27924 A Morphological Classification Scheme for the Mandibular Hypoplasia in Treacher Collins Syndrome

Saturday, October 17, 2015: 2:10 PM
Cassandra A Ligh, MD , Division of Plastic Surgery, University of Pennsylvania, Philadelphia, PA
Jordan W Swanson, MD , Division of Plastic Surgery, University of Pennsylvania, Children's Hospital of Philadelphia, Philadelphia, PA
Jason W Yu, MD, DMD , Division of Plastic Surgery, University of Pennsylvania, Philadelphia, PA
Fares Samra, MD , Division of Plastic Surgery, University of Pennsylvania, Philadelphia, PA
Scott P Bartlett, MD , Division of Plastic Surgery, University of Pennsylvania, Children's Hospital of Philadelphia, Philadelphia, PA
Jesse A Taylor, MD , Division of Plastic Surgery, University of Pennsylvania, Children's Hospital of Philadelphia, Philadelphia, PA

Background: Mandibular hypoplasia is a hallmark of Treacher Collins syndrome (TCS), and its severity accounts for the main functional morbidity.  There is scant literature quantifying and characterizing the mandibular deformity in TCS, and the purpose of this study is to develop a morphological classification scheme of the TCS mandible.

Methods: We identified 20 patients with TCS, ages 1 month to 20 years, with at least one 3D-CT prior to mandibular surgery. We examined 28 3D-CT scans from 20 patients and ordered them from least to most severe phenotype. We then performed a rigorous morphological analysis of the mandible and its relation to the face and skull base.  The mandibles were then categorized based on morphology of the condyle, Co-Go-Me angle, and SNB. 

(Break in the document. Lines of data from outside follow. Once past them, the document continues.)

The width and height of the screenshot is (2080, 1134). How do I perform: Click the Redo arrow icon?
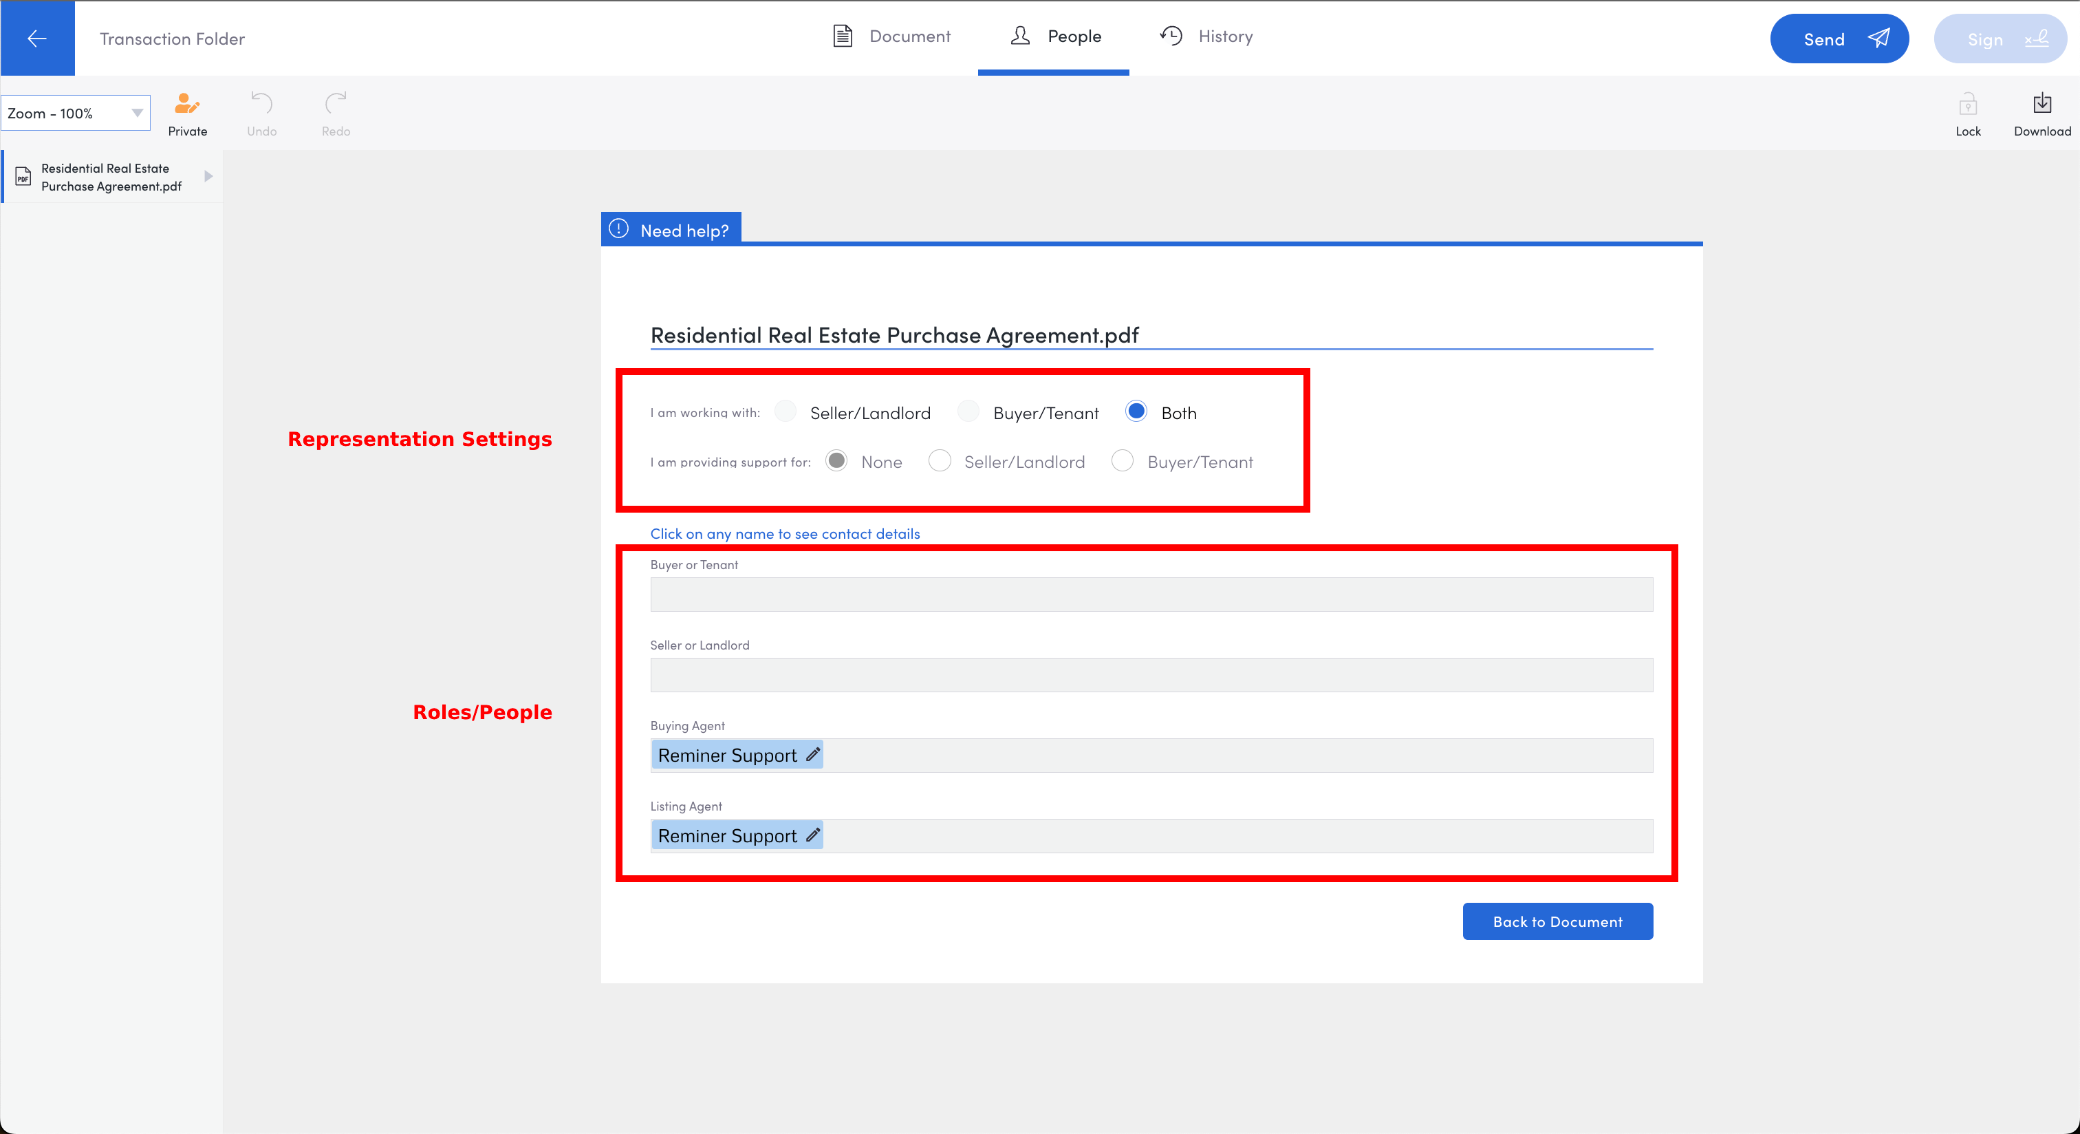pos(336,103)
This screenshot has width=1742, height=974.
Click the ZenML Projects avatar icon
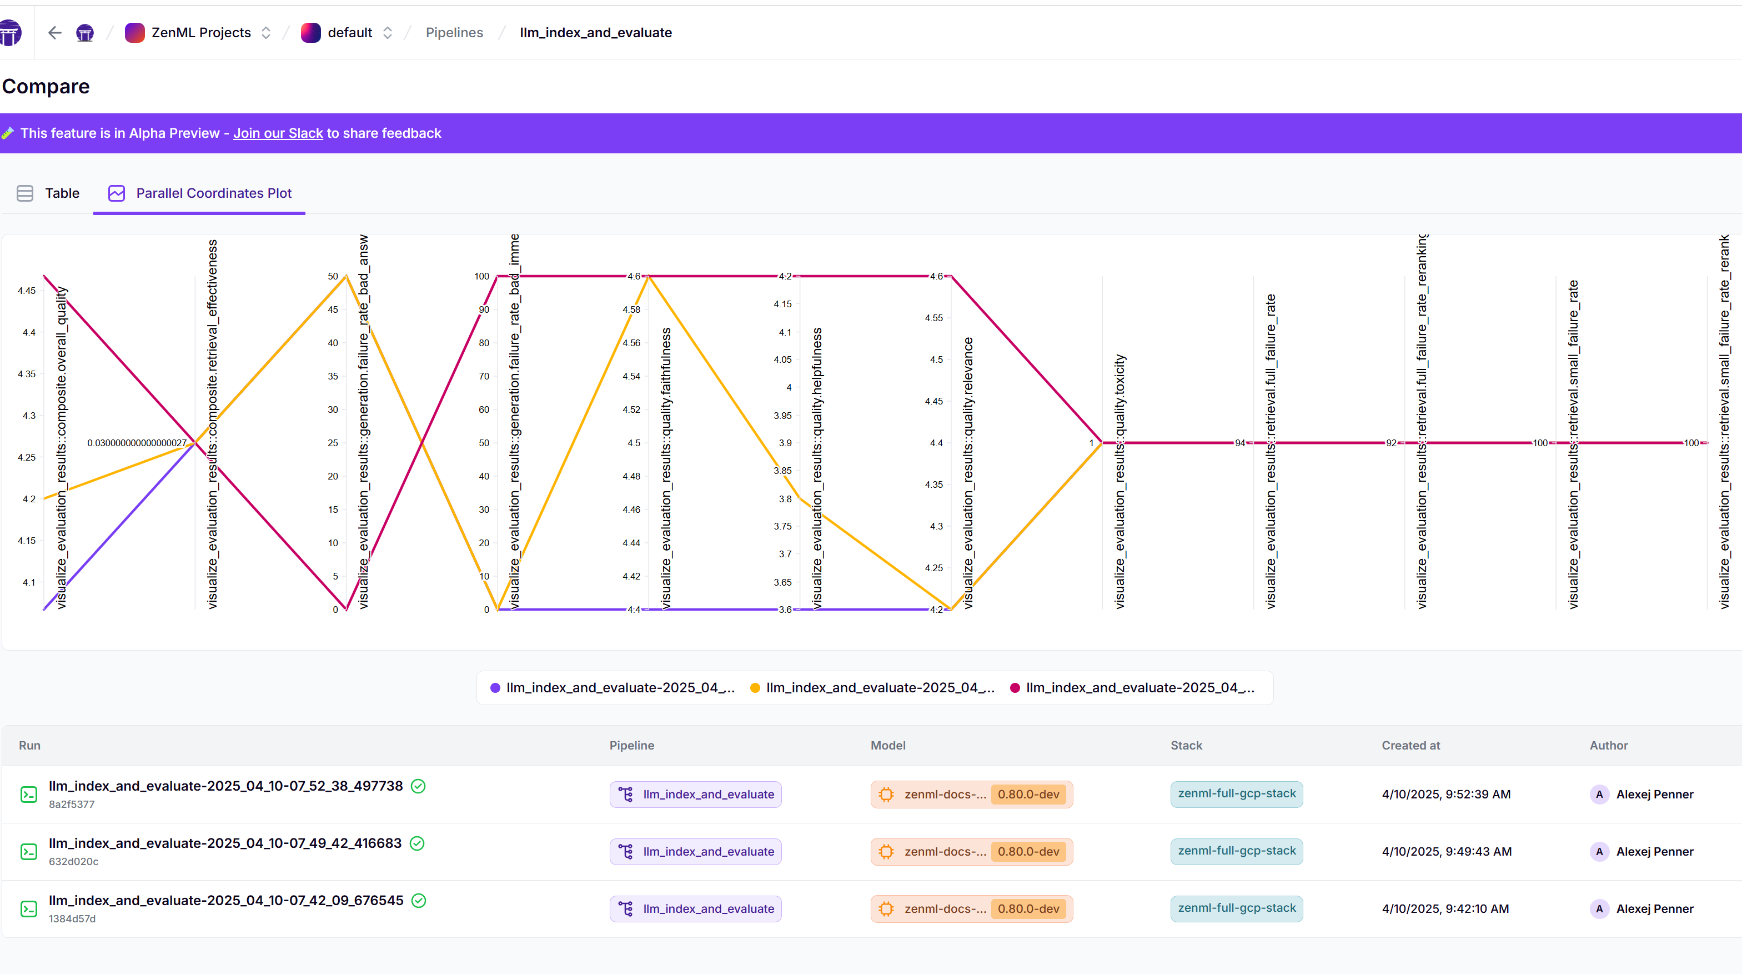click(135, 32)
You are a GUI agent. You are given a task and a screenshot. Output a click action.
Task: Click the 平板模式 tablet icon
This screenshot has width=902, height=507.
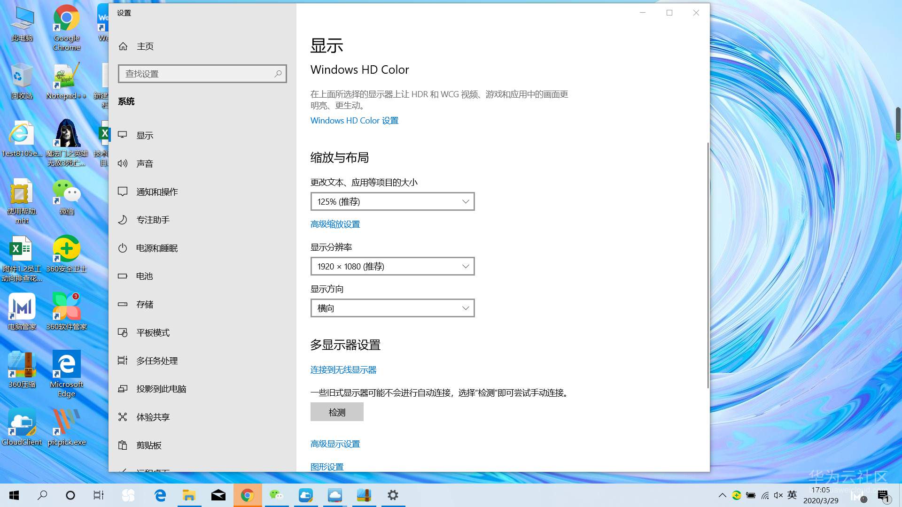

Results: TCS mandibles demonstrated three consistent characteristics: a large antegonial notch, a steep mandibular plane angle, and retrogenia. TCS mandibles were graded from I to IV based on degree of condylar hypoplasia (I=normal, II= morphologically normal but small, III=condylar remnant that may not translate to the glenoid fossa, IV = No condyle), the Co-Go-Me angle in degrees (I= <150, II= 151-160, III= 161-170, IV= > 170 degrees), and SNB in degrees (I=>67, II=62-67, III=56-61, IV =<55; Table 1). The overall mandible classification was determined by the median value among the three characteristics.  Among the twenty-eight 3D CT exams studied, 12 (43%) were class 1 (least severe), 10 (36%) were class 2, 4 (14%) were class 3 and 2 (7%) were class 4 (most severe). Three patients had at least 3 longitudinal scans encompassing 5 to 11 years of growth.  Despite increasing age, mandibular severity remained stable in those patients.

Conclusion:  This provides a classification scheme of the TCS mandible in the era of 3D-CT.  It takes into account three key morphological features of the TCS mandible—degree of condylar hypoplasia, Co-Go-Me angle, and SNB—that each appear to correlate with overall phenotype.  While there is a natural progression of the mandible with age, we believe the mandibular deformities seen in longitudinal scans may also be inherent to the primary pathology of TCS. Further work is needed to determine the classification scheme's validity, generalizability, and overall utility.